Figure 2 is a block diagram of the Markov decision process. The purpose of the Markov decision problem is to find an optimal strategy, that is, a series of actions that maximize the evaluation function. For the state S at each moment, the agent will select the appropriate action through the optimal strategy. To maximize the cumulative reward of the decision objective, we describe the energy storage operation as a Markov decision process. Identify elements such as states, actions, strategies, and rewards. The charging and discharging decision is defined as a function of price information, and a double Q learning strategy is designed to optimally control the real-time decision of the energy storage system in the electricity market and carbon market.

Figure 3 is a flow chart of the double Q learning algorithm. When the price data is input into the state space for training, the performance of the double Q learning algorithm is more stable than that of the Q learning algorithm, reducing overestimation. When applied to energy storage joint arbitrage, first initialize, then determine the current state, select the energy storage action, and adopt the ε-greedy action selection strategy. The algorithm will randomly select the action with the probability of ε∈[0,1], and the 1-ε Probabilistically select the optimal action, the key lies in the two update functions used in double Q learning, one is used to determine the value generated by the action, and the other is used to update the Q value table.

Claims (4)

1. A decision optimization method of energy storage in trading market based on double Q learning algorithm is characterized by comprising the following steps:

step 1: establishing a mathematical model for energy storage in a trading market decision;

step 2: describing the energy storage operation as a Markov decision process;

and step 3: performing iterative training on the two data sets by adopting real historical market trading price data and applying a Double-Qlearning algorithm to obtain a trained Q table;

and 4, step 4: the stored energy executes the action of decision-making goal maximization in the trained Q table, and the accumulated reward under the joint arbitrage is obtained.

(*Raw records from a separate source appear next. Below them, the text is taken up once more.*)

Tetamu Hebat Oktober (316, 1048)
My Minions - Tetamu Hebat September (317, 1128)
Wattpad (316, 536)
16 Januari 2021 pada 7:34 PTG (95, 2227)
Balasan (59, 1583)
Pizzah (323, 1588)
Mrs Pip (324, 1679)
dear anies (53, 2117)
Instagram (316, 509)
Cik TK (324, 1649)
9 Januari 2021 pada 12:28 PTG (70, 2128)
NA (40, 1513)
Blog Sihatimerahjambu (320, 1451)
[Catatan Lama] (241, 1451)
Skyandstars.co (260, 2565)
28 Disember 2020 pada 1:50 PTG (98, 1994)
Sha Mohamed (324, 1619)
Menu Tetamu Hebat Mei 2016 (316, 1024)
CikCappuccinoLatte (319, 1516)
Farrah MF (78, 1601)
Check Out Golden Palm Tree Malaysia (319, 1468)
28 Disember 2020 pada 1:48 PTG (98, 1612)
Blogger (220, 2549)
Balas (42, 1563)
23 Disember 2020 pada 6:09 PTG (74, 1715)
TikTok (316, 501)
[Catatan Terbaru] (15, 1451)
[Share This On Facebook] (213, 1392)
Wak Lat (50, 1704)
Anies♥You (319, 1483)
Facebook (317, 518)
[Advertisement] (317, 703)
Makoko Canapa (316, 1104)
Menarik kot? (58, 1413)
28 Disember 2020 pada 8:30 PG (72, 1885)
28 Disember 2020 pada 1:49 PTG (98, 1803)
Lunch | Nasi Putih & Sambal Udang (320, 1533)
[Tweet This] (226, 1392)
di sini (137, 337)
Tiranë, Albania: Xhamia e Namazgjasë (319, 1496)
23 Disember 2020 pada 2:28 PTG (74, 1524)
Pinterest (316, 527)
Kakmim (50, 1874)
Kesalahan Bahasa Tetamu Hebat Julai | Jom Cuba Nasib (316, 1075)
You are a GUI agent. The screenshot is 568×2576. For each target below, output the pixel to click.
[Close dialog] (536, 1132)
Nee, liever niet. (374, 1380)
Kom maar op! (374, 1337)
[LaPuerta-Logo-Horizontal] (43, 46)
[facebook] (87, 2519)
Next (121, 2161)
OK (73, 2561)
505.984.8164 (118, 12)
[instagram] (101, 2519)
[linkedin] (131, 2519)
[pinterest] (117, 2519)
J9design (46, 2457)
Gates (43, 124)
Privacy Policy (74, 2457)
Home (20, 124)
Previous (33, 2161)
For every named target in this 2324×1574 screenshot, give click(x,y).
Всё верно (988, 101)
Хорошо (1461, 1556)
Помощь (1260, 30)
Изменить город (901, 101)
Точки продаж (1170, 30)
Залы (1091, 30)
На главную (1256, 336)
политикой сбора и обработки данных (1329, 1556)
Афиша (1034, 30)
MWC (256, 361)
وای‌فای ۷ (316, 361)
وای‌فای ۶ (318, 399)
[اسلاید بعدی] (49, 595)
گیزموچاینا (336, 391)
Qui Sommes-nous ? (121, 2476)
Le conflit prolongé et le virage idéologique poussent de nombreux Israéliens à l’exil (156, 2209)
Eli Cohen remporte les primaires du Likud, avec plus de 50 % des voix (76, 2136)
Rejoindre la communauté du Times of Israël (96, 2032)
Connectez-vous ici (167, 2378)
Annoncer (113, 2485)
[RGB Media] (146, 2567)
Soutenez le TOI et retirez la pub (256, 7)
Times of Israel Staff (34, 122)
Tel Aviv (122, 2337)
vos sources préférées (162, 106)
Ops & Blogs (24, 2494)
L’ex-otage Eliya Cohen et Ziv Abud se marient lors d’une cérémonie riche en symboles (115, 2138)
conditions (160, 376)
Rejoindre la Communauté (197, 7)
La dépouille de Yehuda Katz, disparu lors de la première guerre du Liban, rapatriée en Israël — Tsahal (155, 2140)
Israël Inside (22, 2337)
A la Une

2. The method for energy storage and market trading decision optimization based on the double-Q learning algorithm as claimed in claim 1, wherein the step 1 comprises the following steps:

step 1-1: determining an objective function of an energy storage decision;

step 1-2: determining a stored electricity constraint of the energy storage system;

step 1-3: and determining charge and discharge power constraints of the energy storage system.

3. The method for energy storage and market trading decision optimization based on the double-Q learning algorithm as claimed in claim 1, wherein the step 2 comprises the following steps:

step 2-1: setting the action of storing energy as a function of price;

step 2-2: determining an energy storage state space;

step 2-3: determining an energy storage action space;

step 2-4: an action reward function is determined.

4. The method for energy storage and market trading decision optimization based on the double-Q learning algorithm as claimed in claim 1, wherein the step 3 comprises the following steps:

step 3-1: determining the state of the energy storage system;

step 3-2: selecting an energy storage action according to an element-greedy strategy;

step 3-3: one of the two functions is randomly selected to update the Q value table, and the Q value table is obtained after 3000 iterations.